_ENUNCIADOS_.
a: De acordo com o texto sobre Balsemão, que escritor era uma referência para ele?
b: Reproduza o trecho do texto sobre Balsemão que começa nas palavras "Li-o todo por" e termina depois de "tinha espírito nacionalista.".

_TEXTO_.
+===+
Quem conviveu com Balsemão nesse período [década de 1960]] recorda-se de que a sua abertura de espírito não se limitava à área política. Maria do Carmo Cabrita lembra-se de um homem de “ideias abertas”, “que procurava pessoas que o ajudassem a desenvolver a cabeça dele” e que tinha múltiplos interesses culturais:
O Francisco era uma pessoa preocupada com a sociedade, com a cultura, com o mundo de uma maneira geral – era um preocupado. As nossas conversas muitas vezes eram à volta disso. Não tinha uma conversa fútil. Gostava imenso de literatura. Falava se imenso dos poetas franceses.
Apreciava muito Jacques Prévert e [Paul] Éluard. Gostava imenso do [Antoine de] Saint Exupéry.
Li-o todo por causa do Francisco. Dizia que um dos livros que o tinham marcado era Um Sentido para a Vida [antologia póstuma de textos do autor de O Principezinho, publicada pela primeira vez em 1956 e 10 anos depois traduzida em Portugal]. André Maurois era uma referência para ele. Além disso, gostava imenso de viajar, já nos anos 60. Viajámos algumas vezes juntos. Ele não tinha espírito nacionalista.
+===+
_MATERIAL FORNECIDO_.
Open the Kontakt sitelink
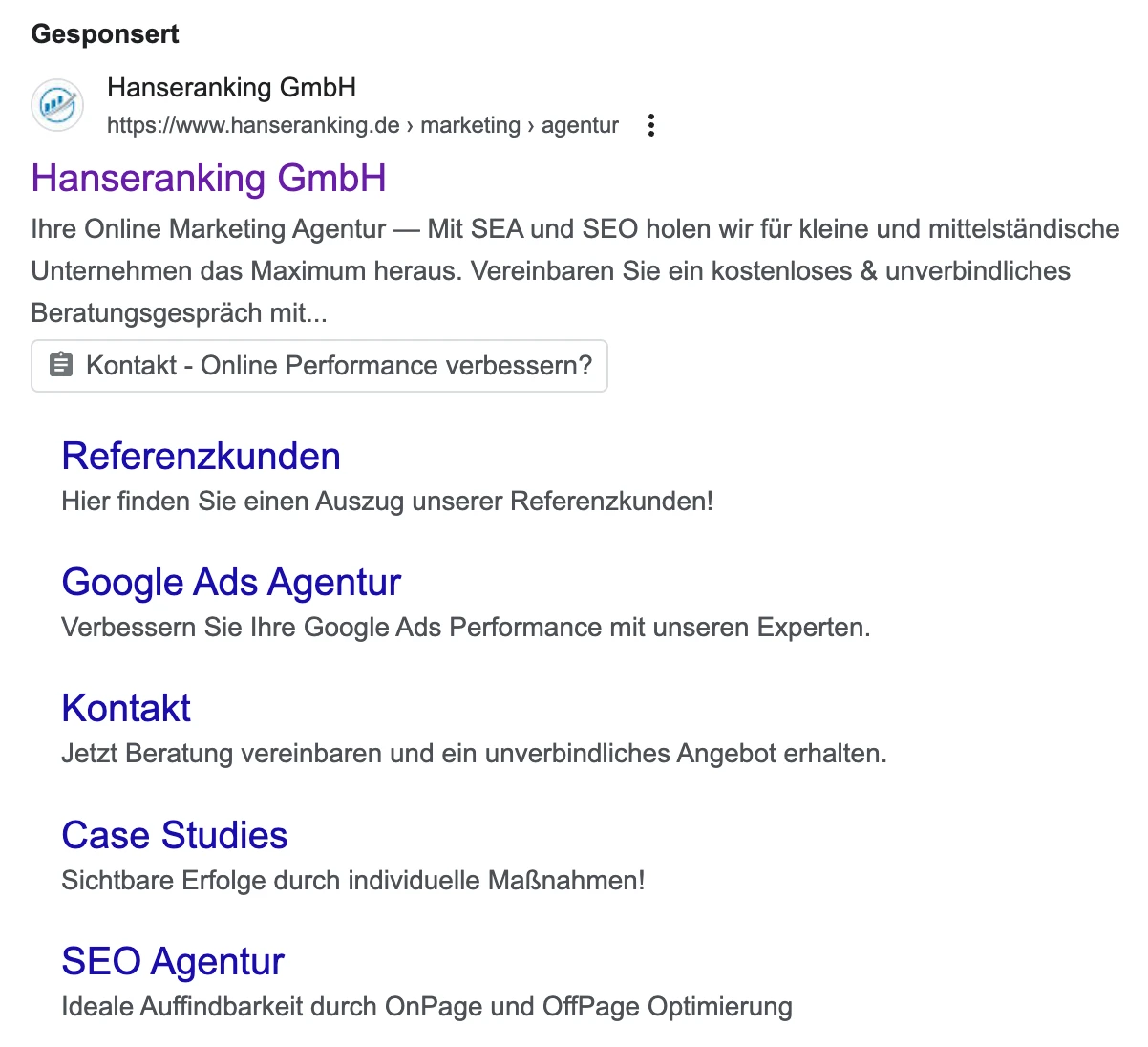Screen dimensions: 1148x1047 click(x=126, y=709)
+===+
_RESPOSTAS COMPLETAS_.
a: André Maurois.

b:
Li-o todo por causa do Francisco. Dizia que um dos livros que o tinham marcado era Um Sentido para a Vida [antologia póstuma de textos do autor de O Principezinho, publicada pela primeira vez em 1956 e 10 anos depois traduzida em Portugal]. André Maurois era uma referência para ele. Além disso, gostava imenso de viajar, já nos anos 60. Viajámos algumas vezes juntos. Ele não tinha espírito nacionalista.